Higher return than the inflation rate
With the current inflation rate in Nigeria stands at about 14.6%, inflation rate as we all know, it is the rate at which prices increase over time, resulting in a fall in the purchasing value of the money.

As prices rises, your money buys less and less goods and services, so it would be a very wise decision to put your funds in an investment that will always return an interest higher than the current inflation rate.
These high inflationary trends will make the cost of goods and services to continue to rise in the near term reducing the purchasing power of most Nigerians, especially if your income remains flats.

Despite the negative effects of a higher inflationary economy, money market funds are benchmarked against the inflation rate.

Higher returns than standard savings accounts
The most popular investment destination for many young Nigerians with a little cash to spare is saving accounts. When you deposit money in a bank account, you basically lend that money to the bank and earn interest, presently the interest rate on a savings account in Nigeria is between 3 – 4% but if you borrow money from the bank; the lending rate is between 20-21%.

Investing in money market fund you are sure of a return higher than the inflation rate, as at the last time I checked the interest rate for the money market was about 15%.
It has a compounding effect
Money market fund has a compounding effect on its interest; every interest accrued is added to the principal sum of the initial deposit. Your initial deposit grow at a faster rate than simple interest investment, the rate at which the compound interest accrues depends on your initial deposit and the frequency of compounding; it has a monthly capitalization with the annual rate of interest meaning that the compounding frequency is monthly.

Start small and grow
You don’t need to have a lot of money to start investing in money market funds, you can start investing as little as N10,000 and you can keep topping your account with a minimum of N5,000 to start enjoying the benefits. The different fund managers have their different start-up deposit, so you can contact them for proper briefing.

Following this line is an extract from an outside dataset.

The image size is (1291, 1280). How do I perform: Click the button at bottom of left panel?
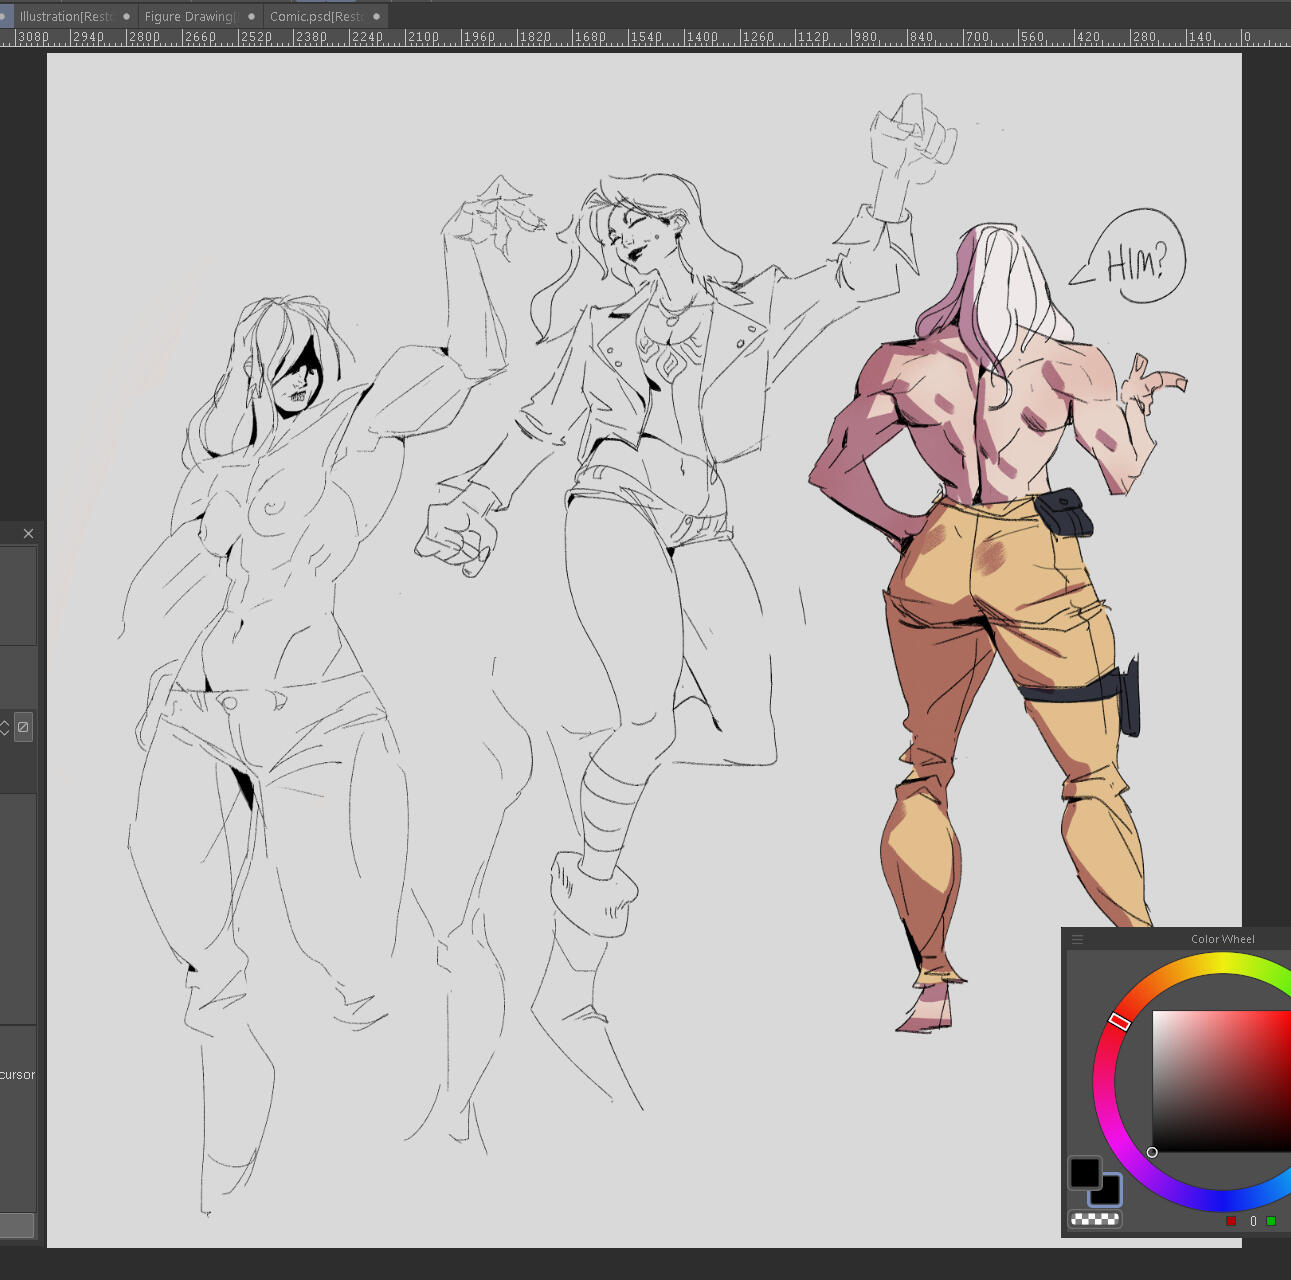click(x=16, y=1225)

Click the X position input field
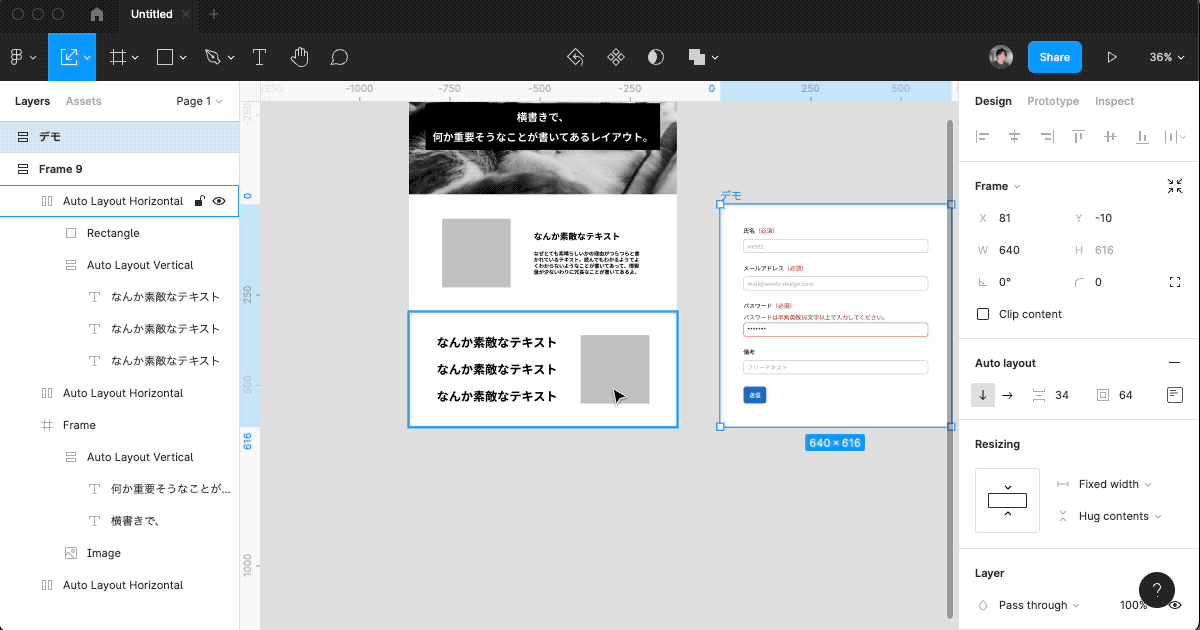tap(1020, 218)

Investment for your children
This is a very useful investment option for parents, who are looking to save for their children’s future or towards their university education.
Parents can start saving for their children as soon as they are given birth to, so let’s say the parents are saving for their children university education 16 years from their birth. If they can save for their children for 16years with the compounding effect on their initial deposit, the parent would not need to worry about the school fees of their children from matriculation to graduation.

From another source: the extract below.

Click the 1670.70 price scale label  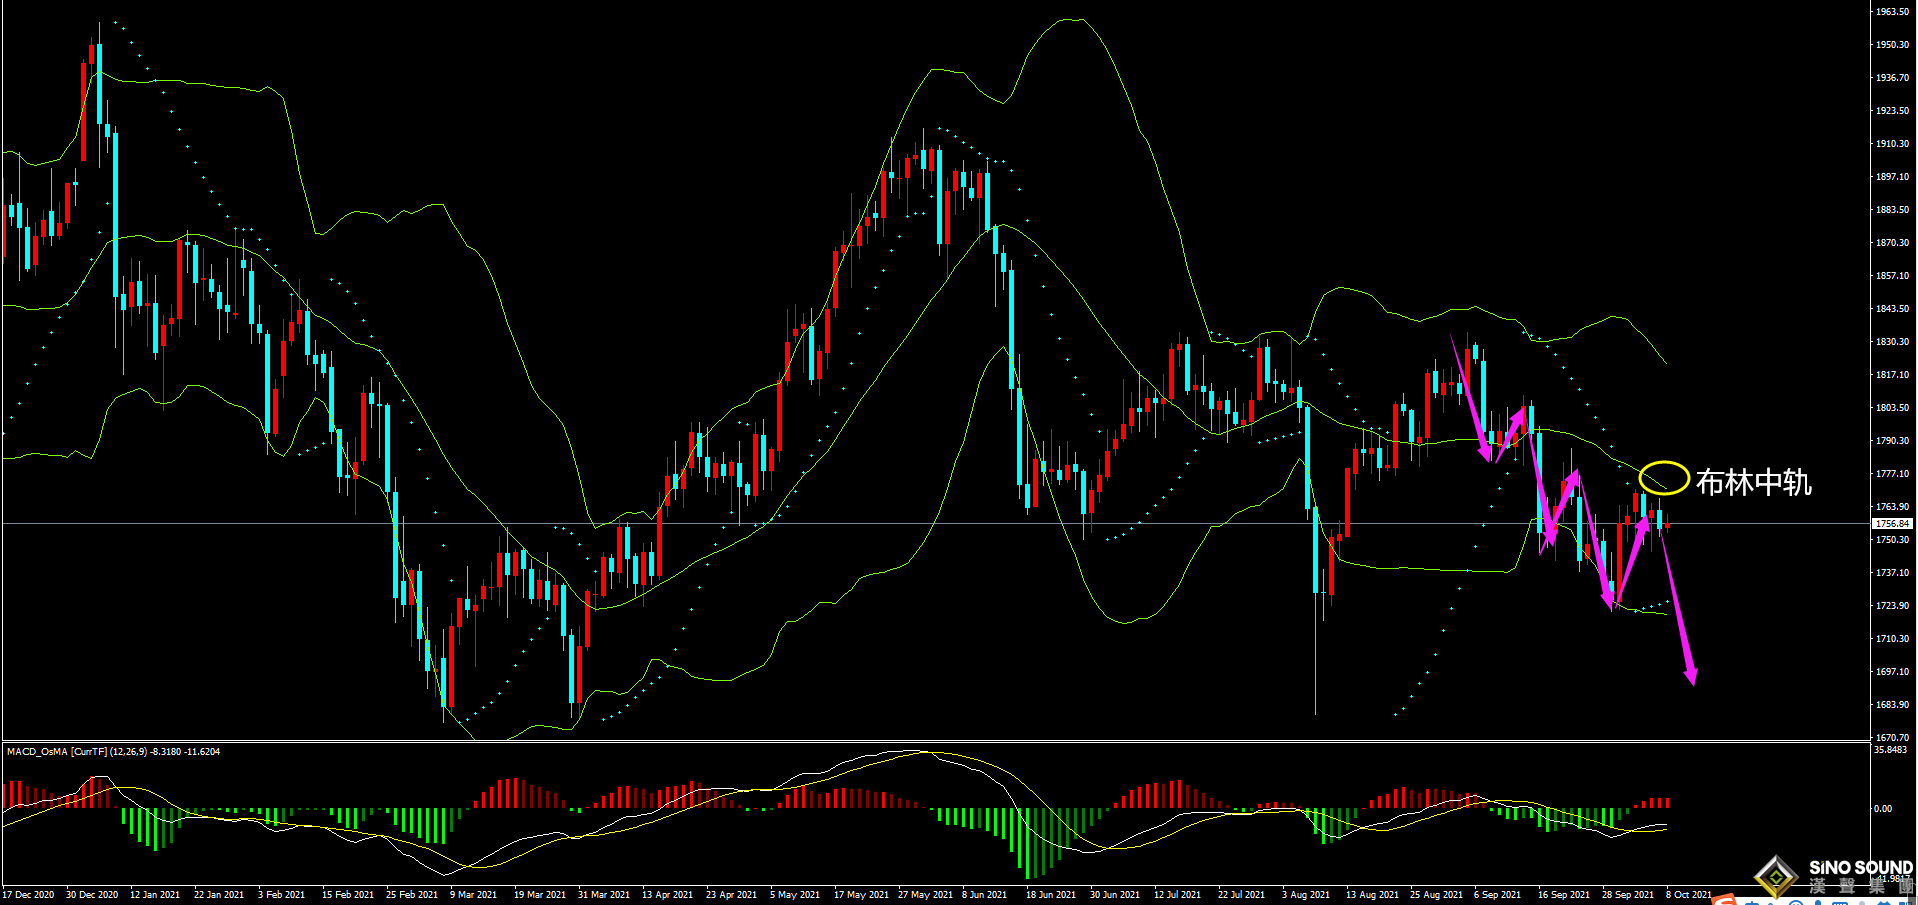tap(1892, 738)
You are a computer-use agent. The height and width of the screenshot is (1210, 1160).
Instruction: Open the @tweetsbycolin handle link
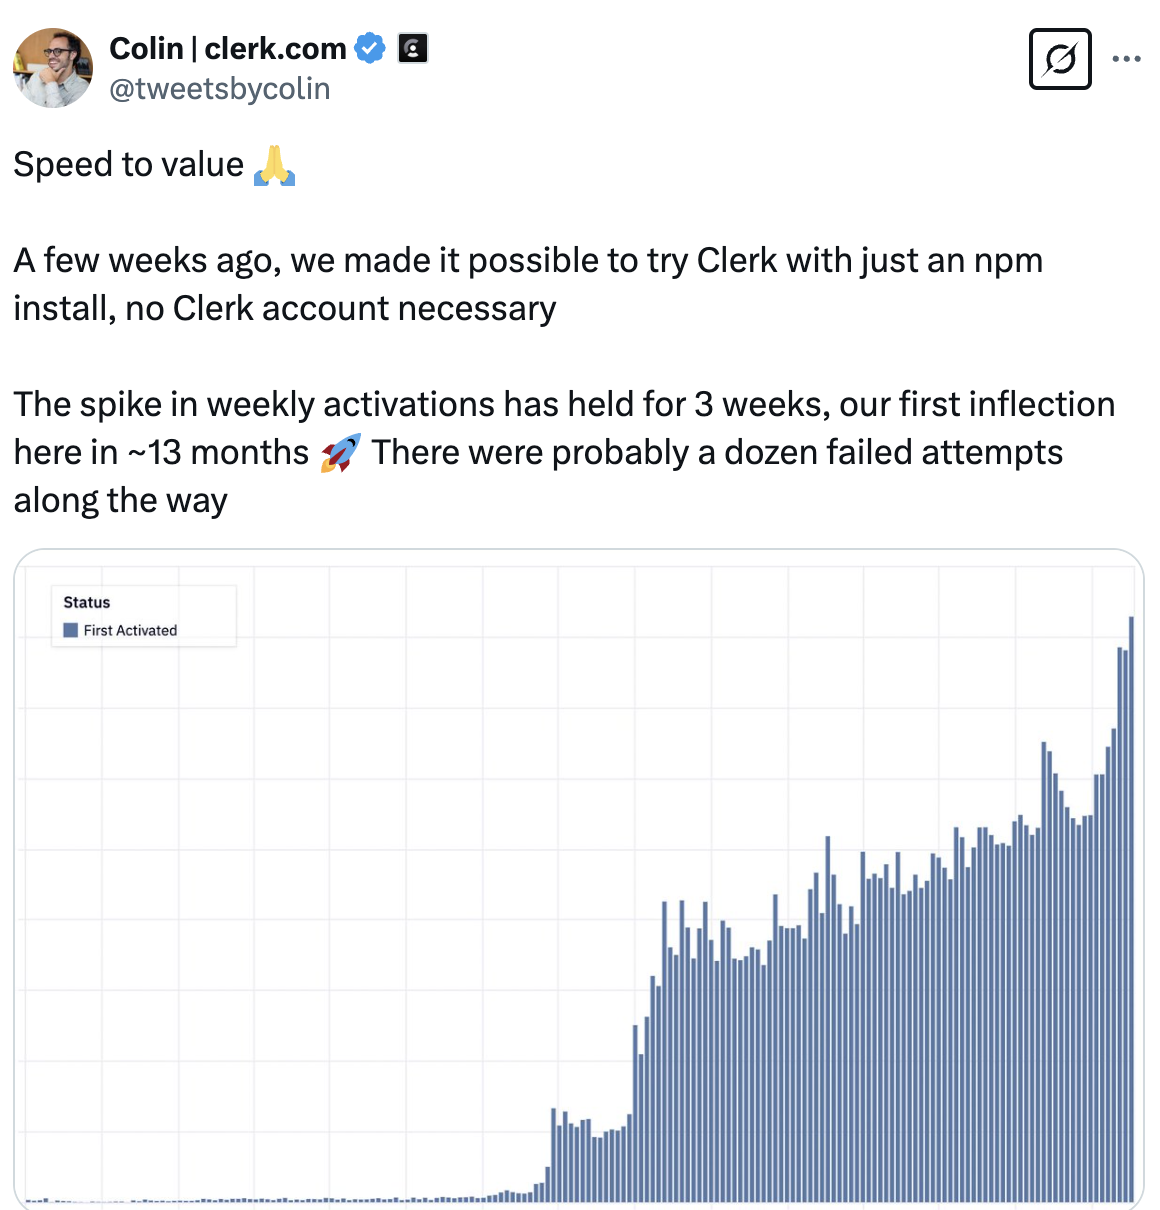pyautogui.click(x=219, y=89)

You can quickly converted into cash at short notice: Unlike other investment, you don’t have to wait until it reaches it maturity date before you can cash out. On a short notice, if you have any need for immediate cash you can apply for your funds and cash out.

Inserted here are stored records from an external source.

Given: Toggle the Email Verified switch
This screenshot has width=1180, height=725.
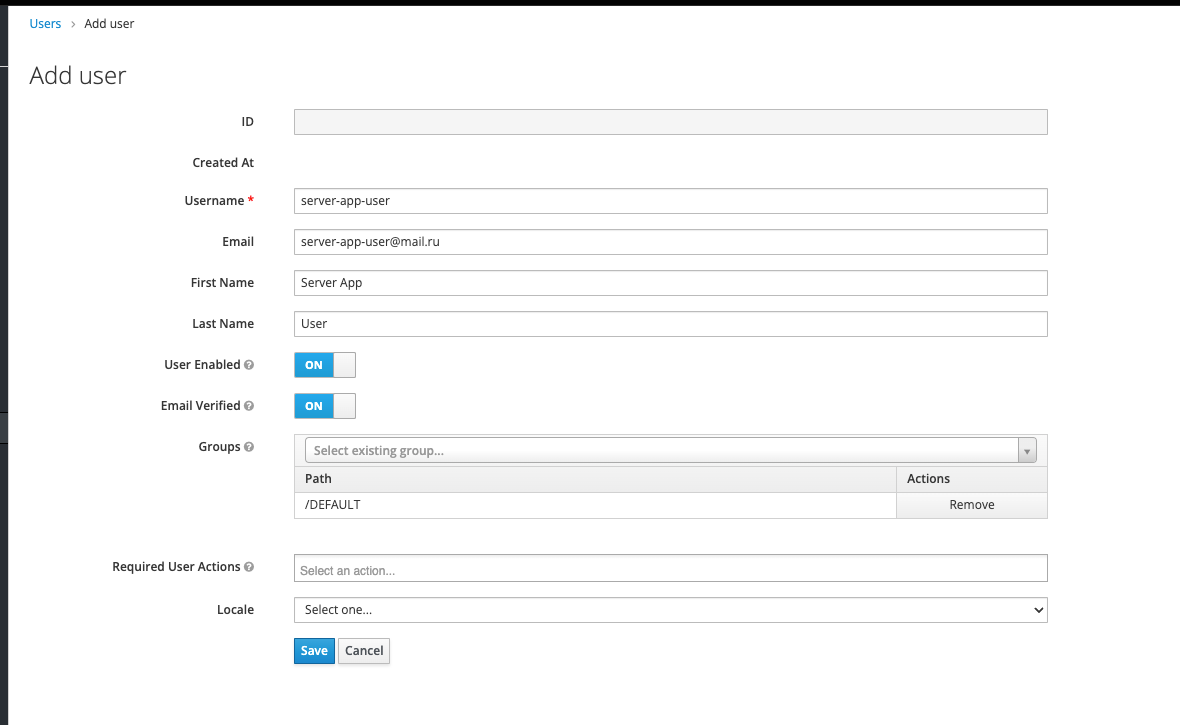Looking at the screenshot, I should pos(324,406).
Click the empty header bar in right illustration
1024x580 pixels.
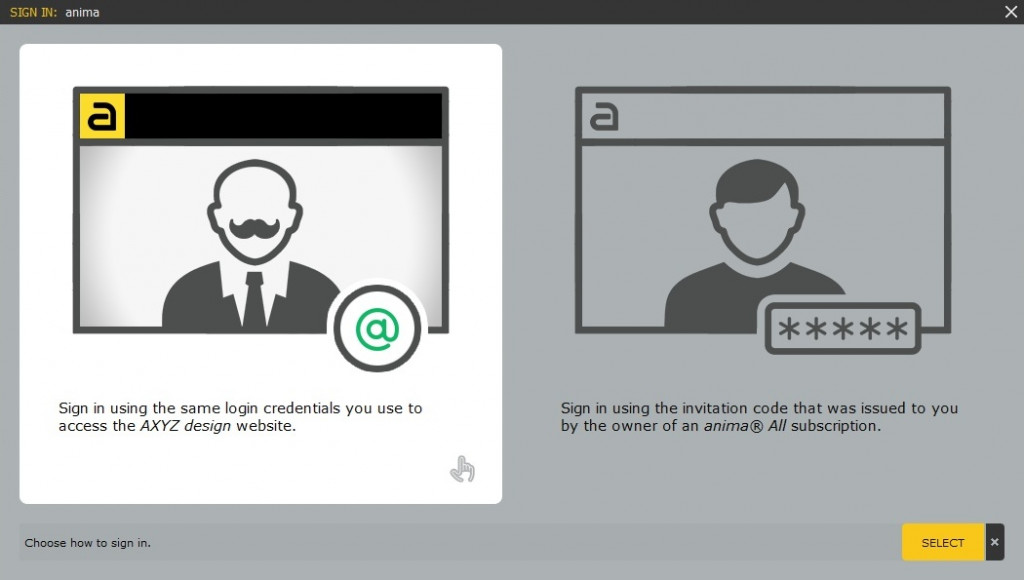pyautogui.click(x=782, y=116)
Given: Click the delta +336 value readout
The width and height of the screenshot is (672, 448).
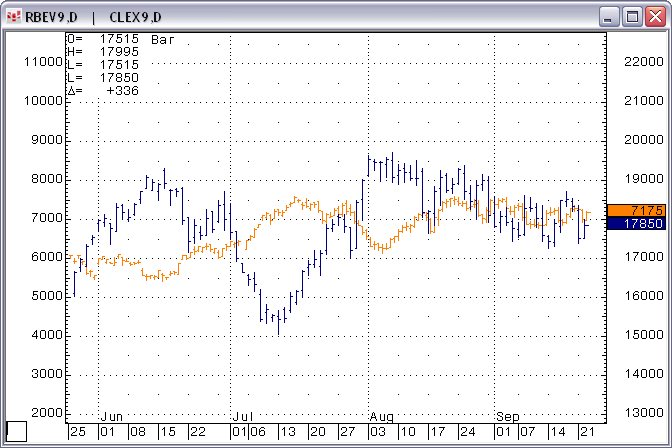Looking at the screenshot, I should pos(122,91).
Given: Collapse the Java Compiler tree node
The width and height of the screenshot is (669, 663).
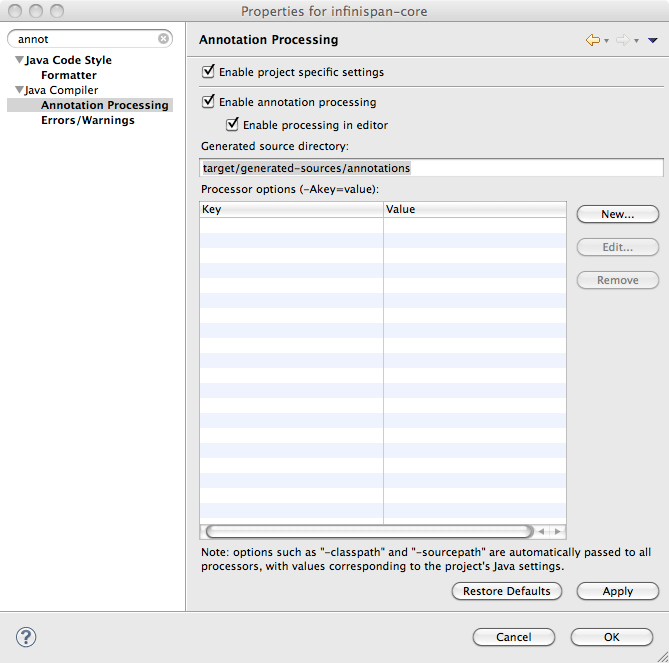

It is a good option for people saving up for a project:
If you are planning for any project, say you want to buy a car, equipment, land etc, you can be saving up for the project as the funds keep earning interest while you continue to save.

Finally, while inflation rate might be high, with Treasury bill and other government securities attracting yields of over 18%; you will agree with me that there has never been a better time to invest in money market funds today. Dare to start with what you have and from where you are.